Over time, though, I began to accept things as they were. After all, even if Amber had been available, I knew I wasn’t the right guy for her anyway. She deserved someone who wouldn’t screw her over, someone like…Rory. He was safe. I grew to accept them together, and she and I were able to renew our friendship, although things were never exactly the same again between the three of us—especially between Rory and me. And he knew why.

Had seeing them together still hurt like a motherfucker? Yes. But I’d accepted that he was the better man for her. Sucking up my jealousy and pride, I ended up moving on.

So, finding out that he’d broken her heart all these years later was a tough pill to swallow.
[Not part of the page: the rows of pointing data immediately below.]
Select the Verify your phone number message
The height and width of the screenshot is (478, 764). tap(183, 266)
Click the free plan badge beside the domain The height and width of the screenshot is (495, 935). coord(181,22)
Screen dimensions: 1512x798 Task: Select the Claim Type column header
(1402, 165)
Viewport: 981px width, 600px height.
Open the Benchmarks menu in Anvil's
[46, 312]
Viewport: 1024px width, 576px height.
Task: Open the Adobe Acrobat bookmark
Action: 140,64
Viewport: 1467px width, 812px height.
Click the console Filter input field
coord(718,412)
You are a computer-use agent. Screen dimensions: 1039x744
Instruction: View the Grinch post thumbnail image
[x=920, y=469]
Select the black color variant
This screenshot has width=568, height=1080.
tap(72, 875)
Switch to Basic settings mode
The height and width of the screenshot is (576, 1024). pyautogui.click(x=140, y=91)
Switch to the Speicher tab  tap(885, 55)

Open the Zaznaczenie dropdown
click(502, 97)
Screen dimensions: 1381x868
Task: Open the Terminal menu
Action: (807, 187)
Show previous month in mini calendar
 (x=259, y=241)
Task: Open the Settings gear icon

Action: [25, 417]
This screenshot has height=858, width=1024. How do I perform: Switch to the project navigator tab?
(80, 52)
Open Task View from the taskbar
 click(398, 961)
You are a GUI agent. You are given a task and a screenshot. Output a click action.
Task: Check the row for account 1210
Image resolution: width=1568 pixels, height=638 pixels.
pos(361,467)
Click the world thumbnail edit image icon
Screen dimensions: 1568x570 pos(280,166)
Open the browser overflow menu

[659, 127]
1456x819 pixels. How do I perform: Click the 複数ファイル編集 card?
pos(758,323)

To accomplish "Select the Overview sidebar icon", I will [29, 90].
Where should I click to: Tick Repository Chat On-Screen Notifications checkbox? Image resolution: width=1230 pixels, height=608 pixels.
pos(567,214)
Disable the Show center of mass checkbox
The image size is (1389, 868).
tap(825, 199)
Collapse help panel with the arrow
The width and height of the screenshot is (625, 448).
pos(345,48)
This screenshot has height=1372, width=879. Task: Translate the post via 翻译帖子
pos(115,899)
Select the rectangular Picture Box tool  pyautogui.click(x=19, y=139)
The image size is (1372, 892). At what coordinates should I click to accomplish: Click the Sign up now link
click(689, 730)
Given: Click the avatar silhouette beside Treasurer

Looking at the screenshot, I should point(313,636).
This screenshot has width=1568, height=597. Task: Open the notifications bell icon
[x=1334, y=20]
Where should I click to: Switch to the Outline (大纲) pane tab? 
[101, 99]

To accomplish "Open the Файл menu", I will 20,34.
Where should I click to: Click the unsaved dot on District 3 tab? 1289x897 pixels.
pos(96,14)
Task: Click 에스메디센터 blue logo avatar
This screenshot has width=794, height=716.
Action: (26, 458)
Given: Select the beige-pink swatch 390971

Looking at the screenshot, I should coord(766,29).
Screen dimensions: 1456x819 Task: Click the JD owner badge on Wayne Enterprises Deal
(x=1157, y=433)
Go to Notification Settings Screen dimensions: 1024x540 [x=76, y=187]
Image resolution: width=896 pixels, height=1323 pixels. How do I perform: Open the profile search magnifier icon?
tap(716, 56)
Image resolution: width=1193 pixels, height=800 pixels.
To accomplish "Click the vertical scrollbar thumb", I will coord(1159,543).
If he were in front of me right now, there was no guarantee I wouldn’t injure him.

I flipped my pillow around and fluffed it while Kitty purred and curled up into the crook of my neck. A sneeze from behind the bedroom door was the first indication that Amber, too, wasn’t getting any sleep.

I got up. She was leaning against the kitchen counter blowing her nose.

“Are you okay?”

She jumped a little. I’d startled her.

Amber sneezed again then said, “I think I might be allergic to your pussy.”

“Well, that’s a new one. Can’t say I’ve ever heard that before,” I joked. Then, it really hit me that she was serious. “Fuck. You’re allergic to the cat…”

“I’m not sure, but it’s a good possibility, seeing as though I’m suddenly sneezing incessantly.”

Shit.

As much as it pained me to follow through with my original plan to take Kitty to the shelter, I knew that was going to be even more necessary now. I’d secretly hoped to be able to keep her around.

“I’ll find a place for Kitty tomorrow, make some calls during my lunch break.”

“Kitty?” She laughed. “Is that her name?”

“Yeah. I know…not very original, but that’s what I started calling her and it stuck.”

“I’m gonna start calling you Stud.” She stuck her hand out in jest. “Nice to meet you. I’m Bitch.”

I took her hand, which was so small it felt breakable. “My friends call me Dick.” My smile faded into a frown when I said, “Kitty will be gone by tomorrow.”